• Stated task:
Copy each of the following records word for word.

• Data supplied:

= = = =

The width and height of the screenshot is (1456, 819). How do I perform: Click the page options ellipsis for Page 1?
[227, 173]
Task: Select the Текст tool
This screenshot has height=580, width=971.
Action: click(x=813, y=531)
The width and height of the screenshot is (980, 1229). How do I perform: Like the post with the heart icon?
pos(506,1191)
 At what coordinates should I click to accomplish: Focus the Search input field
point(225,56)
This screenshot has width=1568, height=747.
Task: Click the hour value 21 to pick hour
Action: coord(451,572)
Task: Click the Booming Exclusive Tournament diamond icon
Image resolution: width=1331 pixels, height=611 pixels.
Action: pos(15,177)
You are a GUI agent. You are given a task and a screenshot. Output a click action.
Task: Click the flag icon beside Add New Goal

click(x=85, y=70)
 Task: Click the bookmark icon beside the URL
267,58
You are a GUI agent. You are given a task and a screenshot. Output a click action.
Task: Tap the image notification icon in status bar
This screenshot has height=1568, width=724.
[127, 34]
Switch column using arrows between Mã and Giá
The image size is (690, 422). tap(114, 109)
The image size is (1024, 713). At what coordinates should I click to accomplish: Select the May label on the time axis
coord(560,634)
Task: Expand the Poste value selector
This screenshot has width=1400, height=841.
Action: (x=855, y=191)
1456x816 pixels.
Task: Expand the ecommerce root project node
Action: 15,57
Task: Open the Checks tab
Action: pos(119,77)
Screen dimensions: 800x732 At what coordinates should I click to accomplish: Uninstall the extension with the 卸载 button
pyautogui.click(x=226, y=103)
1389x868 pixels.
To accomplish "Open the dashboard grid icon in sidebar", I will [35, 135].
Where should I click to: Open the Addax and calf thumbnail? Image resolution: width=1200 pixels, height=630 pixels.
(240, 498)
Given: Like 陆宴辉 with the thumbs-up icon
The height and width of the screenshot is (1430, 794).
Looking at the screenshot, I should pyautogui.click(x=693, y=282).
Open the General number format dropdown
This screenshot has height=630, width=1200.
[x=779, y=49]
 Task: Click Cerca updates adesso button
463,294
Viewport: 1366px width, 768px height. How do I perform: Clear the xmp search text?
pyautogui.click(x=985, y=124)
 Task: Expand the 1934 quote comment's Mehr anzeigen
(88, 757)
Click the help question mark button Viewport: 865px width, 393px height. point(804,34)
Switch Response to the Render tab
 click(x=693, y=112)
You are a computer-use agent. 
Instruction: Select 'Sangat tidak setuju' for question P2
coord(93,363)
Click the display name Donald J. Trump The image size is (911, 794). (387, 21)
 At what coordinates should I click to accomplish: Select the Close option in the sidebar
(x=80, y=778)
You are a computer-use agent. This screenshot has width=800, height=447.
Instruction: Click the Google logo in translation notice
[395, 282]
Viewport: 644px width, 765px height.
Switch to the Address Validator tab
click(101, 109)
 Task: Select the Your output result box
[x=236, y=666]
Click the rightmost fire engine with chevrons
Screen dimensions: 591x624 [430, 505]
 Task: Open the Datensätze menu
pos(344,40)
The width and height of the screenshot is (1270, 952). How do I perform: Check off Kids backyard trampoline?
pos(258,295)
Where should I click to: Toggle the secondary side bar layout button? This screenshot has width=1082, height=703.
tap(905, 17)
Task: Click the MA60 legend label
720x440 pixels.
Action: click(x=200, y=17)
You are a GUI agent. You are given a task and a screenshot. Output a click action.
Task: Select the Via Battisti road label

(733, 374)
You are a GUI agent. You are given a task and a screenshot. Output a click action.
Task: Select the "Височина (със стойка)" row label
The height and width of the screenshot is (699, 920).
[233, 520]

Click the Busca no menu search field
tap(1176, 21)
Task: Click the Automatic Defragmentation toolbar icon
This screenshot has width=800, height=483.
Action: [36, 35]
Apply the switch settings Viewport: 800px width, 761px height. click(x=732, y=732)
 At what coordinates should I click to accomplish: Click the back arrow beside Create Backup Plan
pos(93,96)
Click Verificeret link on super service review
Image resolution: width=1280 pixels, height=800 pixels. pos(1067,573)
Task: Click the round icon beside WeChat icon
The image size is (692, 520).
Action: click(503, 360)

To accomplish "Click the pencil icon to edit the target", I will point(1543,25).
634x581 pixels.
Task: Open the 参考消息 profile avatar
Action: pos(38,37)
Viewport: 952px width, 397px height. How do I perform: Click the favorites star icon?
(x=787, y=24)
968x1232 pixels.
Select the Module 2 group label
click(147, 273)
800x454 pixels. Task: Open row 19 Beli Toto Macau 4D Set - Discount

= = = =

• Full output:
The width and height of the screenshot is (1456, 819). How do I perform: Click the page options ellipsis for Page 1?
[227, 173]
Task: Select the Текст tool
This screenshot has height=580, width=971.
Action: click(x=813, y=531)
The width and height of the screenshot is (980, 1229). How do I perform: Like the post with the heart icon?
pos(506,1191)
 At what coordinates should I click to accomplish: Focus the Search input field
point(225,56)
This screenshot has width=1568, height=747.
Task: Click the hour value 21 to pick hour
Action: coord(451,572)
Task: Click the Booming Exclusive Tournament diamond icon
Image resolution: width=1331 pixels, height=611 pixels.
Action: pos(15,177)
You are a GUI agent. You are given a task and a screenshot. Output a click action.
Task: Click the flag icon beside Add New Goal

click(x=85, y=70)
 Task: Click the bookmark icon beside the URL
267,58
You are a GUI agent. You are given a task and a screenshot. Output a click action.
Task: Tap the image notification icon in status bar
This screenshot has height=1568, width=724.
[127, 34]
Switch column using arrows between Mã and Giá
The image size is (690, 422). tap(114, 109)
The image size is (1024, 713). At what coordinates should I click to accomplish: Select the May label on the time axis
coord(560,634)
Task: Expand the Poste value selector
This screenshot has width=1400, height=841.
Action: (x=855, y=191)
1456x816 pixels.
Task: Expand the ecommerce root project node
Action: 15,57
Task: Open the Checks tab
Action: pos(119,77)
Screen dimensions: 800x732 At what coordinates should I click to accomplish: Uninstall the extension with the 卸载 button
pyautogui.click(x=226, y=103)
1389x868 pixels.
To accomplish "Open the dashboard grid icon in sidebar", I will [35, 135].
Where should I click to: Open the Addax and calf thumbnail? Image resolution: width=1200 pixels, height=630 pixels.
(240, 498)
Given: Like 陆宴辉 with the thumbs-up icon
The height and width of the screenshot is (1430, 794).
Looking at the screenshot, I should pyautogui.click(x=693, y=282).
Open the General number format dropdown
This screenshot has height=630, width=1200.
[x=779, y=49]
 Task: Click Cerca updates adesso button
463,294
Viewport: 1366px width, 768px height. How do I perform: Clear the xmp search text?
pyautogui.click(x=985, y=124)
 Task: Expand the 1934 quote comment's Mehr anzeigen
(88, 757)
Click the help question mark button Viewport: 865px width, 393px height. point(804,34)
Switch Response to the Render tab
 click(x=693, y=112)
You are a computer-use agent. 
Instruction: Select 'Sangat tidak setuju' for question P2
coord(93,363)
Click the display name Donald J. Trump The image size is (911, 794). (387, 21)
 At what coordinates should I click to accomplish: Select the Close option in the sidebar
(x=80, y=778)
You are a computer-use agent. This screenshot has width=800, height=447.
Instruction: Click the Google logo in translation notice
[395, 282]
Viewport: 644px width, 765px height.
Switch to the Address Validator tab
click(101, 109)
 Task: Select the Your output result box
[x=236, y=666]
Click the rightmost fire engine with chevrons
Screen dimensions: 591x624 [430, 505]
 Task: Open the Datensätze menu
pos(344,40)
The width and height of the screenshot is (1270, 952). How do I perform: Check off Kids backyard trampoline?
pos(258,295)
Where should I click to: Toggle the secondary side bar layout button? This screenshot has width=1082, height=703.
tap(905, 17)
Task: Click the MA60 legend label
720x440 pixels.
Action: click(x=200, y=17)
You are a GUI agent. You are given a task and a screenshot. Output a click action.
Task: Select the Via Battisti road label

(733, 374)
You are a GUI agent. You are given a task and a screenshot. Output a click action.
Task: Select the "Височина (със стойка)" row label
The height and width of the screenshot is (699, 920).
[233, 520]

Click the Busca no menu search field
tap(1176, 21)
Task: Click the Automatic Defragmentation toolbar icon
This screenshot has width=800, height=483.
Action: [36, 35]
Apply the switch settings Viewport: 800px width, 761px height. click(x=732, y=732)
 At what coordinates should I click to accomplish: Click the back arrow beside Create Backup Plan
pos(93,96)
Click Verificeret link on super service review
Image resolution: width=1280 pixels, height=800 pixels. pos(1067,573)
Task: Click the round icon beside WeChat icon
The image size is (692, 520).
Action: click(503, 360)

To accomplish "Click the pencil icon to edit the target", I will point(1543,25).
634x581 pixels.
Task: Open the 参考消息 profile avatar
Action: pos(38,37)
Viewport: 952px width, 397px height. How do I perform: Click the favorites star icon?
(x=787, y=24)
968x1232 pixels.
Select the Module 2 group label
click(147, 273)
800x454 pixels. Task: Open row 19 Beli Toto Macau 4D Set - Discount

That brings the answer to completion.